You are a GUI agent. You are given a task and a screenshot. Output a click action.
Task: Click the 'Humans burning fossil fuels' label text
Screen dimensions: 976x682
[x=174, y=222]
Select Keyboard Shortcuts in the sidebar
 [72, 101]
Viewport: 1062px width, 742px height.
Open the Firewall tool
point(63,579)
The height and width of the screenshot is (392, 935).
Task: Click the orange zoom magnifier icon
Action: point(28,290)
· · ·
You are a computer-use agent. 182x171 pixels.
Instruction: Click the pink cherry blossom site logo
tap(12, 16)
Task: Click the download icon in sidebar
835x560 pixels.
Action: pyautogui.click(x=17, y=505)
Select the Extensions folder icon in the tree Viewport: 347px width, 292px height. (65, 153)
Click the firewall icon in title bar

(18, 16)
· · ·
◆ REQUIRED WORK:
Show every line of the listing in which the string "agent" can be found.

◆ ANSWER TO THE PROBLEM:
You are a GUI agent. You are given a task and a screenshot. Output a click action.
You are a computer-use agent. 182x171 pixels.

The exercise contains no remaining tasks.